→ PROBLEM TO SOLVE
Only the lines from the first line of the entries through the line with "Task: Open the 字符串 search type dropdown" belong in the answer, each restated word for word and without pictures.

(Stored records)
-*-

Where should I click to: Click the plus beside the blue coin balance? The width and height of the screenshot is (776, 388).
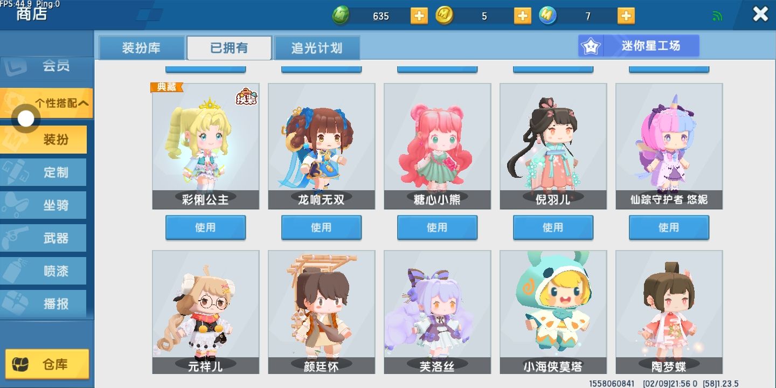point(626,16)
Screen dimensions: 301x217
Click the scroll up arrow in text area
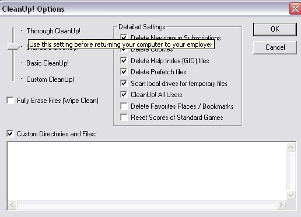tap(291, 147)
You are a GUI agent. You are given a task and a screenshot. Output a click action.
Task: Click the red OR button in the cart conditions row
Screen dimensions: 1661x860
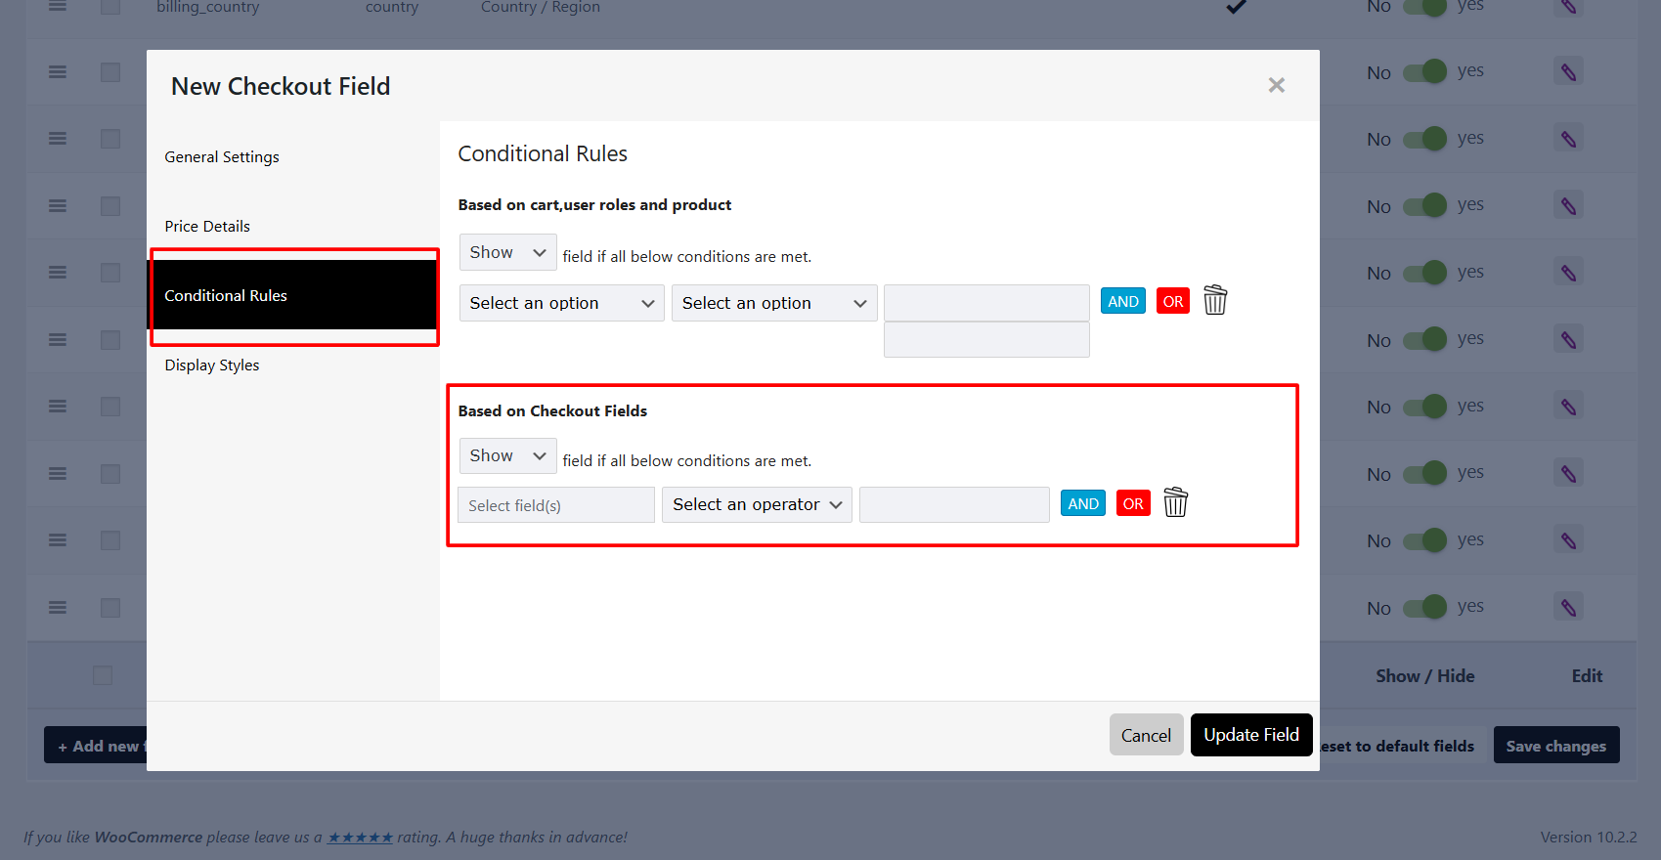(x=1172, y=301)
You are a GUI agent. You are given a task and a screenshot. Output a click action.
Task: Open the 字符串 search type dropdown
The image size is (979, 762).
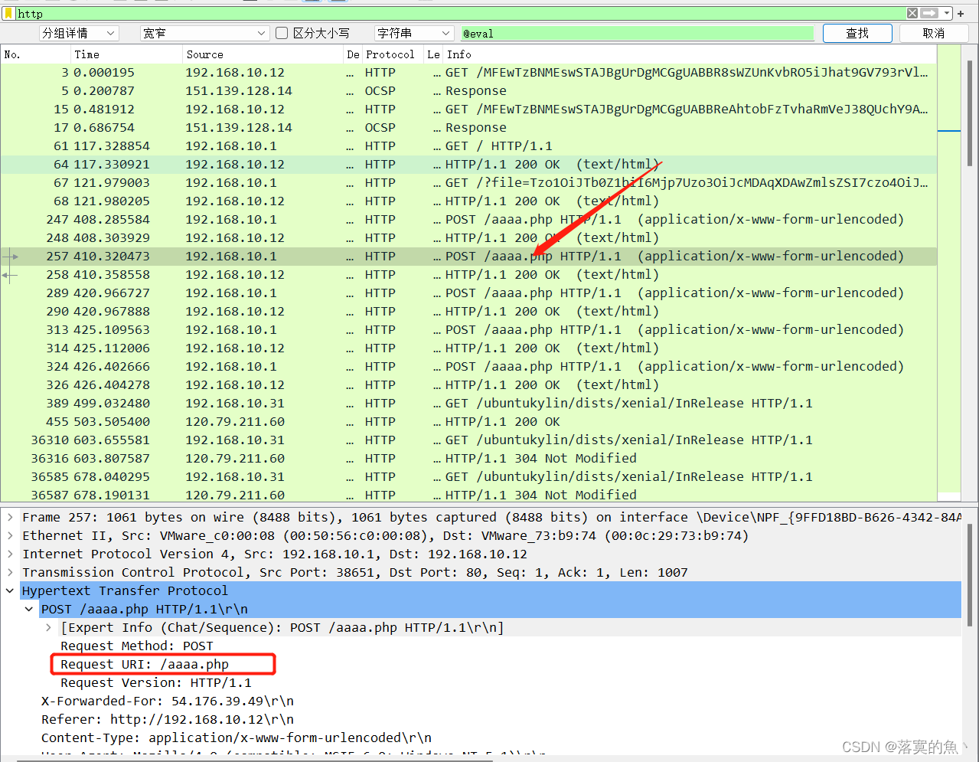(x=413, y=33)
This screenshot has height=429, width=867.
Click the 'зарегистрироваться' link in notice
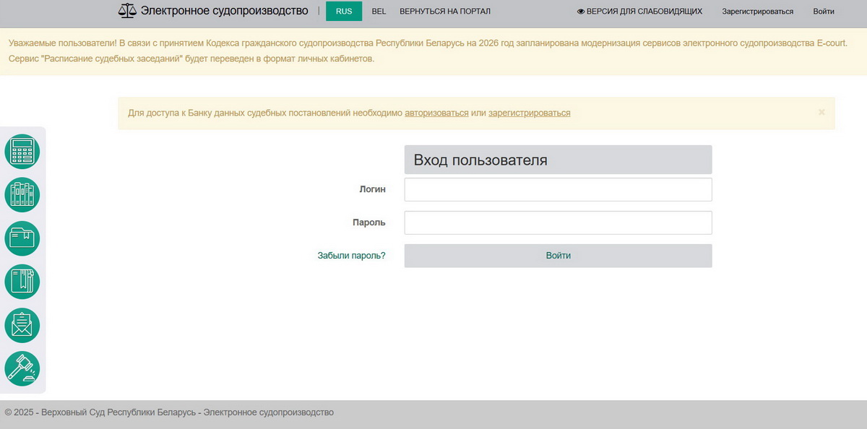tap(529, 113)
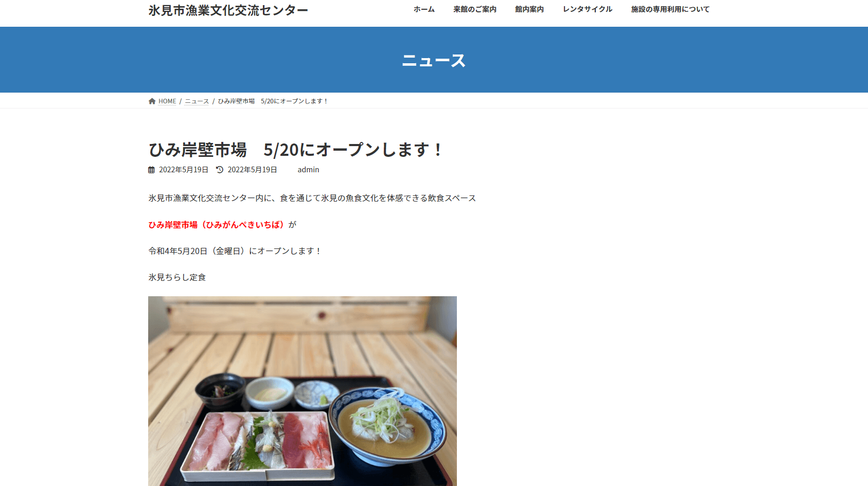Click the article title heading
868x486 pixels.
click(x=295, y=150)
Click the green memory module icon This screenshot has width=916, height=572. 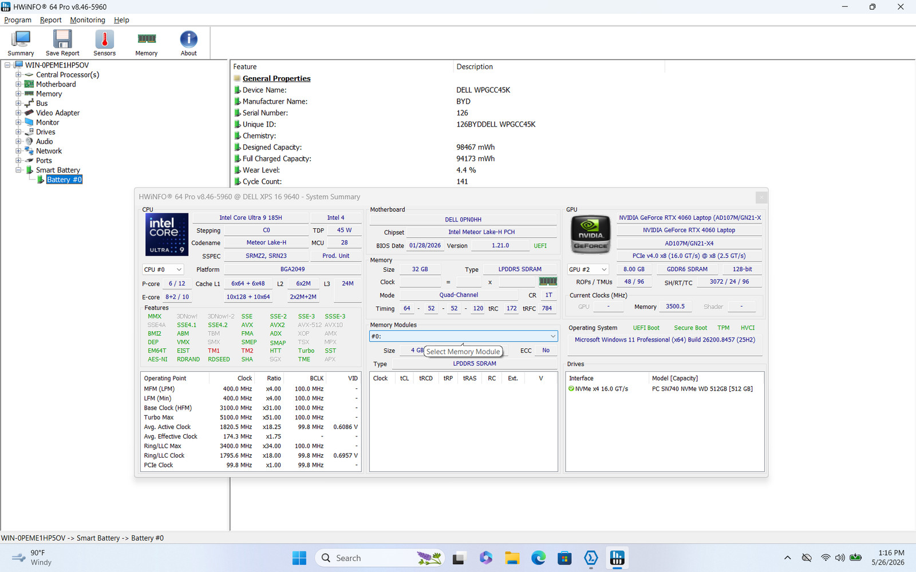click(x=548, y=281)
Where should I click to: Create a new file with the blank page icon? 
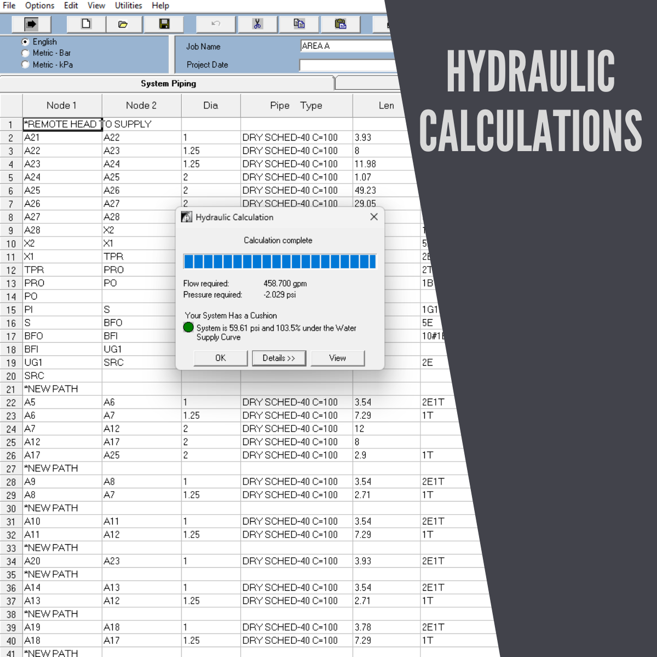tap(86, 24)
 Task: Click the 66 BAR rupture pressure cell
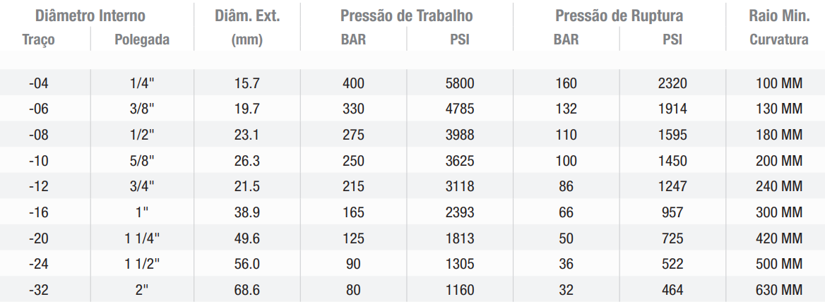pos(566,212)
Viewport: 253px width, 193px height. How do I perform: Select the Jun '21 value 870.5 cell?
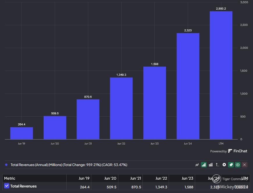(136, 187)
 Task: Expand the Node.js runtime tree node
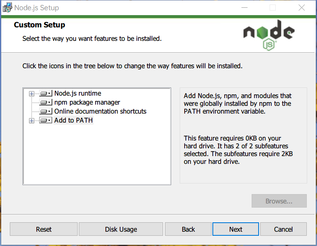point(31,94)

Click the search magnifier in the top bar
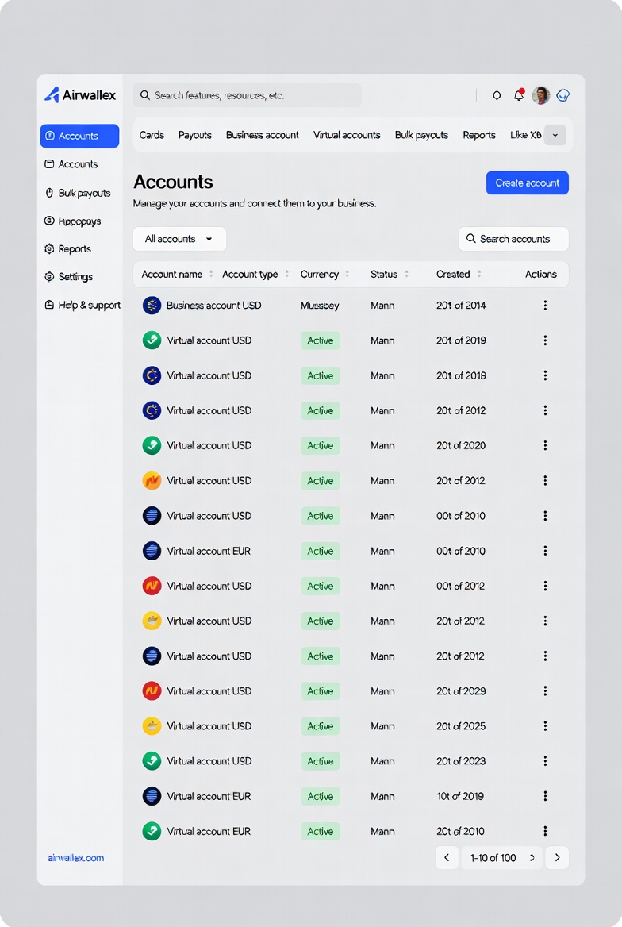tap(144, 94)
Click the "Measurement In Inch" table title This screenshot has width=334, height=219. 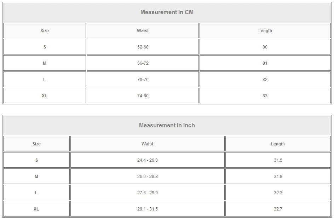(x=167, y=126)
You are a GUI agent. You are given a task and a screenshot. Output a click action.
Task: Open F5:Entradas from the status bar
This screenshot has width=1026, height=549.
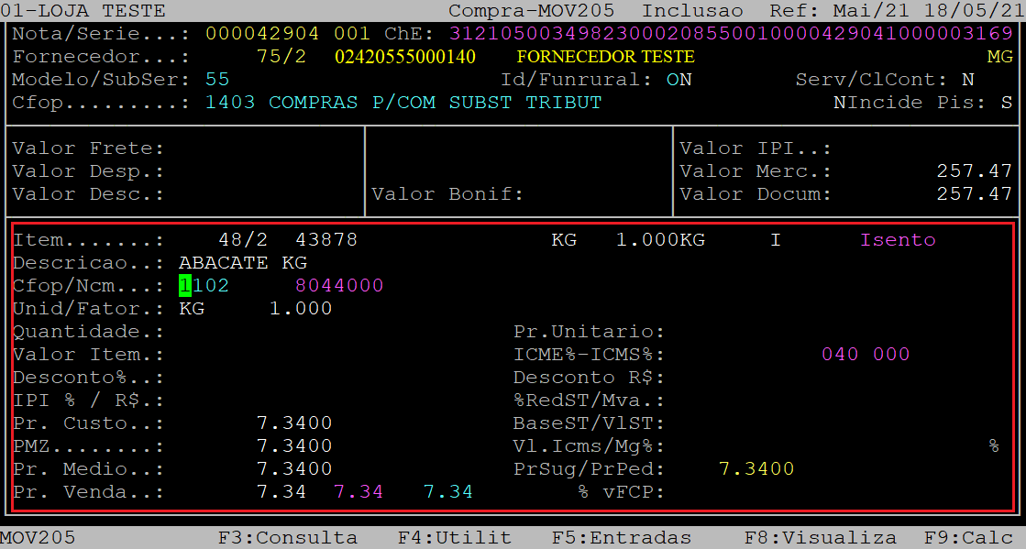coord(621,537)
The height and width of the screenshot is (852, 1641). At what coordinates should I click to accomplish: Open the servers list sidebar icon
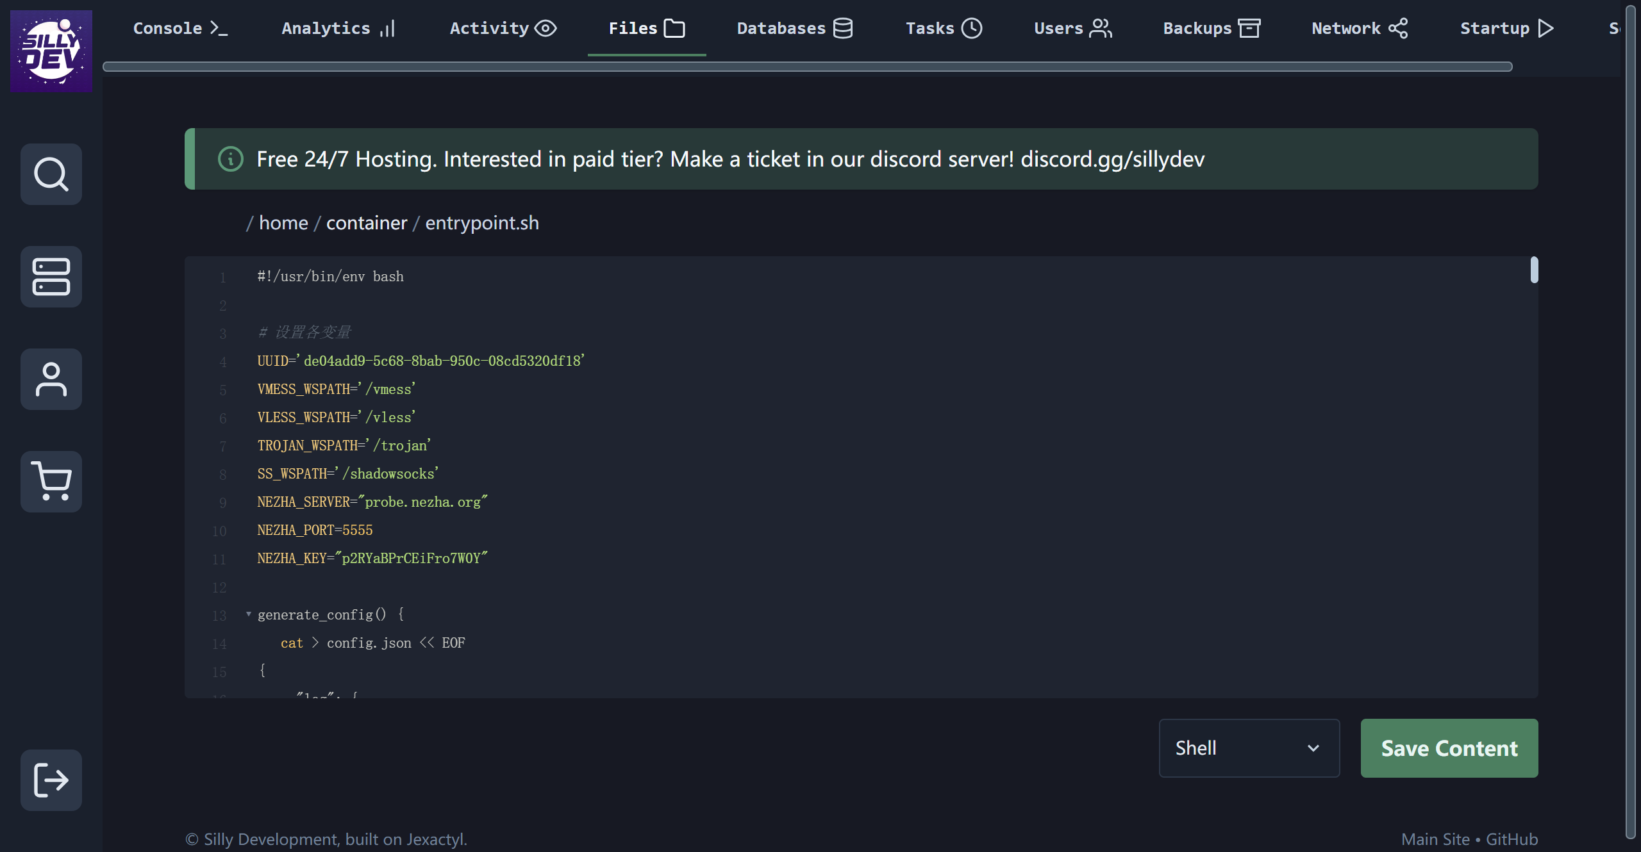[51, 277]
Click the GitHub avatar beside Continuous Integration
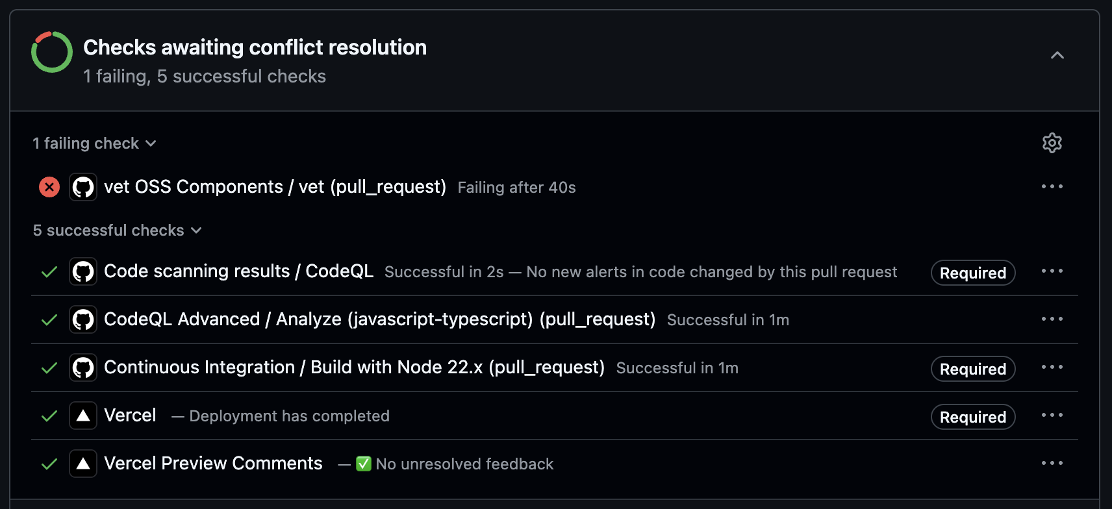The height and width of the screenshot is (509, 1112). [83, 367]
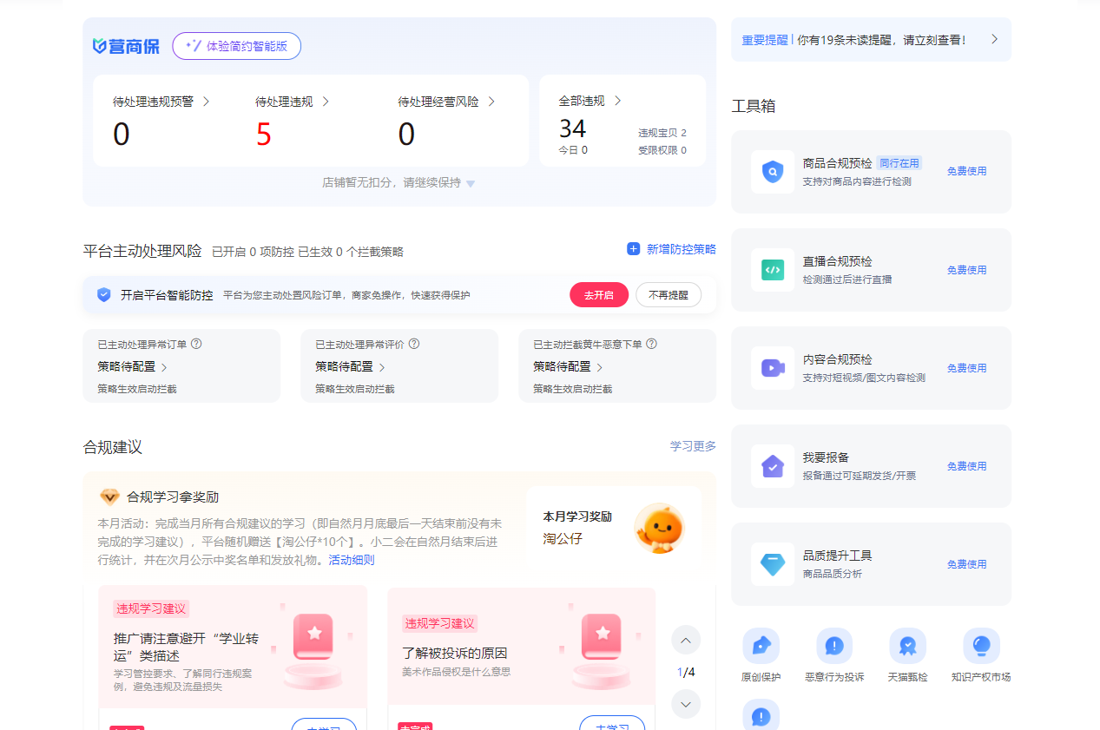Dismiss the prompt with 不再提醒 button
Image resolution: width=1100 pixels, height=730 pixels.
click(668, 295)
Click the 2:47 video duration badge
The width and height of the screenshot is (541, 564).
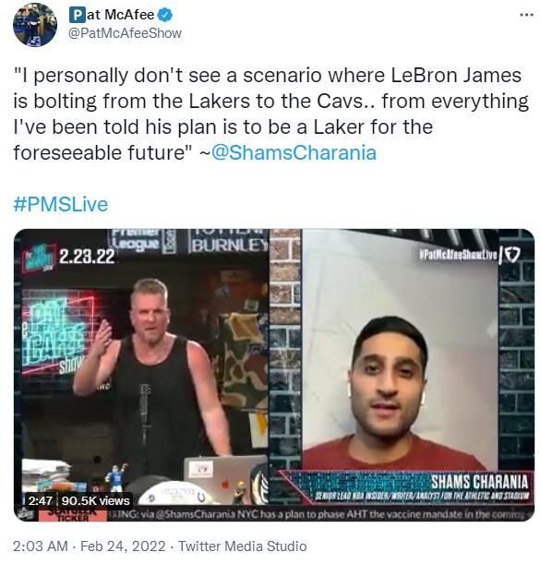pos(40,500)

-*-

→ PROBLEM SOLUTION
Where should I click to: Click the plus beside the blue coin balance? The width and height of the screenshot is (776, 388).
point(626,16)
Screen dimensions: 301x217
Click the scroll up arrow in text area
tap(291, 147)
You are a GUI agent. You are given a task and a screenshot. Output a click action.
Task: Click the red OR button in the cart conditions row
Screen dimensions: 1661x860
(x=1172, y=301)
You are a GUI agent. You are given a task and a screenshot. Output a click action.
Task: Open the 字符串 search type dropdown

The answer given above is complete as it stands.